聞いた人が「なるほど!」と思って、「こういう人に会ったよ」「こういうふうに名乗っている人に会ったよ」と言って流通するような内容、記憶に残る内容がよいのですが、そうそう見つからないので、試しながらやってみるしかありません。
(4)一歩先の自分をタグで表現する
タグについては、いまの自分自身を表現するよりも、一歩先の自分を表現することをおすすめします。まだ完全にそうなってはいないけれど、そうなろうとしている自分をタグの中に詰め込んでいくイメージです。長いと覚えられないので、10〜15文字くらいでもよいでしょう。
ちなみに、「CEOコーチング」は私のタグです。「CEOコーチング」と言えば、「社長にコーチングをしている」ことが伝わりますよね。
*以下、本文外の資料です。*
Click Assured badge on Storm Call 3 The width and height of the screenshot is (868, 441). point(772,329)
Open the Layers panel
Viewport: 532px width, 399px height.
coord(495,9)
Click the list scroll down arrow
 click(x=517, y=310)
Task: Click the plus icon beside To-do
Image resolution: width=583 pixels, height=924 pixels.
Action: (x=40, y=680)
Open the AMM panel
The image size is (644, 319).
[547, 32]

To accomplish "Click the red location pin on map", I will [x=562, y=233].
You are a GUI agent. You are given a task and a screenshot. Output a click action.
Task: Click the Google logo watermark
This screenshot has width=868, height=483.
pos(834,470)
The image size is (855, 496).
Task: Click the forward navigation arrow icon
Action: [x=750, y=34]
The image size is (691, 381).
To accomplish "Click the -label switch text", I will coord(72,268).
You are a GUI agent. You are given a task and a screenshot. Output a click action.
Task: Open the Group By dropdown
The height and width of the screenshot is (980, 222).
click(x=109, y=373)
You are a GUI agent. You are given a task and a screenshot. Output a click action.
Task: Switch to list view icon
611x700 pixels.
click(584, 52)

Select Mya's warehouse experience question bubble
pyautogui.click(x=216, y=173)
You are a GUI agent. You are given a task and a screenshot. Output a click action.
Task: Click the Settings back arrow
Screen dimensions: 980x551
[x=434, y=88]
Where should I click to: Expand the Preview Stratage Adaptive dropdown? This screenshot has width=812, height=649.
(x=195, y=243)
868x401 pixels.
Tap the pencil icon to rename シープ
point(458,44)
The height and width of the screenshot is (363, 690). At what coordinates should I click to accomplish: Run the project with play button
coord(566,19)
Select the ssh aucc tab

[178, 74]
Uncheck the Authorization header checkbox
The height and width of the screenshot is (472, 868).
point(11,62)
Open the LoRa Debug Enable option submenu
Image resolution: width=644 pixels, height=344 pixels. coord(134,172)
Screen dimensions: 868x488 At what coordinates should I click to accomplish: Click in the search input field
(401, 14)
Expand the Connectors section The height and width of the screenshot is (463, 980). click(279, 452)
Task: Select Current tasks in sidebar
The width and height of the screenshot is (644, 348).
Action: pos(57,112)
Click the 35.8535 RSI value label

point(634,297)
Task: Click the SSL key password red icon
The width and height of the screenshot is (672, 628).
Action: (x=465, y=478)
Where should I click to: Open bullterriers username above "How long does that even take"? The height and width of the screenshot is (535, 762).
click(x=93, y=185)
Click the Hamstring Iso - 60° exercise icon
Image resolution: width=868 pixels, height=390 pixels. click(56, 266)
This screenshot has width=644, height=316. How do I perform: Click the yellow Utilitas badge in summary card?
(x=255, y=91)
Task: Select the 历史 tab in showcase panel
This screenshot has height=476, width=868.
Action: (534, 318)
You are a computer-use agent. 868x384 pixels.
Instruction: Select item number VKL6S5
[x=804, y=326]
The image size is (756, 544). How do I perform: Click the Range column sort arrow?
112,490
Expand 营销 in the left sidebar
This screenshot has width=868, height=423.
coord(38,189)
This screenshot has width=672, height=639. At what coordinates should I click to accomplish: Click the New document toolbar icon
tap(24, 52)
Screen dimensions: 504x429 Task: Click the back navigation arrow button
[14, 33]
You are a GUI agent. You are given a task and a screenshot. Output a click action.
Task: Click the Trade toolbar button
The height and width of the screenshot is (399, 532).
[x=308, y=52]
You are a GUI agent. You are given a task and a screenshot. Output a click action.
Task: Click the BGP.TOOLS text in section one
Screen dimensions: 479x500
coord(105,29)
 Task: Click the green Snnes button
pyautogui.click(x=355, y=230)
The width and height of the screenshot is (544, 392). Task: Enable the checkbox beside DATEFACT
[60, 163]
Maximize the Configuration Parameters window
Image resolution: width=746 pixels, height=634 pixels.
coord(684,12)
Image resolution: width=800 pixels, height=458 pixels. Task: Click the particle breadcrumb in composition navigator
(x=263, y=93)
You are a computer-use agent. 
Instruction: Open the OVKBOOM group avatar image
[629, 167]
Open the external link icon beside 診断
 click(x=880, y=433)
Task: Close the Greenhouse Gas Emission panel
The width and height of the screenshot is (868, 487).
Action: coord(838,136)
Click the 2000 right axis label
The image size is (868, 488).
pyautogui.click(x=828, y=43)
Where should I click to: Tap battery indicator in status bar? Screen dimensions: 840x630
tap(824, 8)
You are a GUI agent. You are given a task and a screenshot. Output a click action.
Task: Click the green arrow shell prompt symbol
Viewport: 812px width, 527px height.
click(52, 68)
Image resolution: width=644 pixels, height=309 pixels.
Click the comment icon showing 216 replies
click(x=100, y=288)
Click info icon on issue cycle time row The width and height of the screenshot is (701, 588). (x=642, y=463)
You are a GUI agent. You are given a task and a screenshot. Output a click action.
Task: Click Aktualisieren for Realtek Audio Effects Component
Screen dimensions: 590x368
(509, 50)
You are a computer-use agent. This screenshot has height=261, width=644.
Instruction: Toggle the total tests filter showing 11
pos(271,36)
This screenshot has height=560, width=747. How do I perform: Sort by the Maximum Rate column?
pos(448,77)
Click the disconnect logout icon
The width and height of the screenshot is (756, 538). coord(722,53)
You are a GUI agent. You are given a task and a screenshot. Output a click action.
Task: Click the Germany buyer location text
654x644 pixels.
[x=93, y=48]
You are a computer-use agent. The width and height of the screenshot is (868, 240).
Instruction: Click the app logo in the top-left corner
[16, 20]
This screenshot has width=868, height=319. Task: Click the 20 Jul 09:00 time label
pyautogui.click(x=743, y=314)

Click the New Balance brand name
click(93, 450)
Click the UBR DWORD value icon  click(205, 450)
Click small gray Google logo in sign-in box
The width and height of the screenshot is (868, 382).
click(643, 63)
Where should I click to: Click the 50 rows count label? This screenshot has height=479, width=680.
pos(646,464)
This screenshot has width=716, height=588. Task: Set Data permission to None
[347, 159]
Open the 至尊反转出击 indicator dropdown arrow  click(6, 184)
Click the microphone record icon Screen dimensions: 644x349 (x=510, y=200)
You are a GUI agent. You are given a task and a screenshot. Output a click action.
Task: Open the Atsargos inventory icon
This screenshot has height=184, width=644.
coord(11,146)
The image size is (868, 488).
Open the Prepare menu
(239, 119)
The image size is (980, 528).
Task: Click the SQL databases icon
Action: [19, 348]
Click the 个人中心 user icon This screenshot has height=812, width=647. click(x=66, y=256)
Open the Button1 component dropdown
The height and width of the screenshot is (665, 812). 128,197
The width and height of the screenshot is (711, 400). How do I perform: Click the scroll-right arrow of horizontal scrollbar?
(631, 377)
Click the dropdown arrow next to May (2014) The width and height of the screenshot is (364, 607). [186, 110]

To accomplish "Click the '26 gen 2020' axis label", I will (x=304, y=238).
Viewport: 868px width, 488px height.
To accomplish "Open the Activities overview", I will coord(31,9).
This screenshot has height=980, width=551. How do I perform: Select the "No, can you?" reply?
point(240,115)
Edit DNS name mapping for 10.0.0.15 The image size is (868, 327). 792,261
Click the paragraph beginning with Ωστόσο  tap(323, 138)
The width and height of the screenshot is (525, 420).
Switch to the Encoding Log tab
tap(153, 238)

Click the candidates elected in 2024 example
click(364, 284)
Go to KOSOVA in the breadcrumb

実際には1つではなく、いろいろなタグをつくっていくことになりますが、いいものを見つけることができれば、一生それでいけることもあるでしょう。いずれにしても、タグについては研究していく余地がたくさんありますので、ぜひみなさんも考えてみてください。
今回も最後までお読みいただきありがとうございます。
次回またお会いできるのを楽しみにしています。
追伸、『フィードフォワード』が増刷になりました。
地道にコツコツと必要な方に届いているようです。
ありがとうございます。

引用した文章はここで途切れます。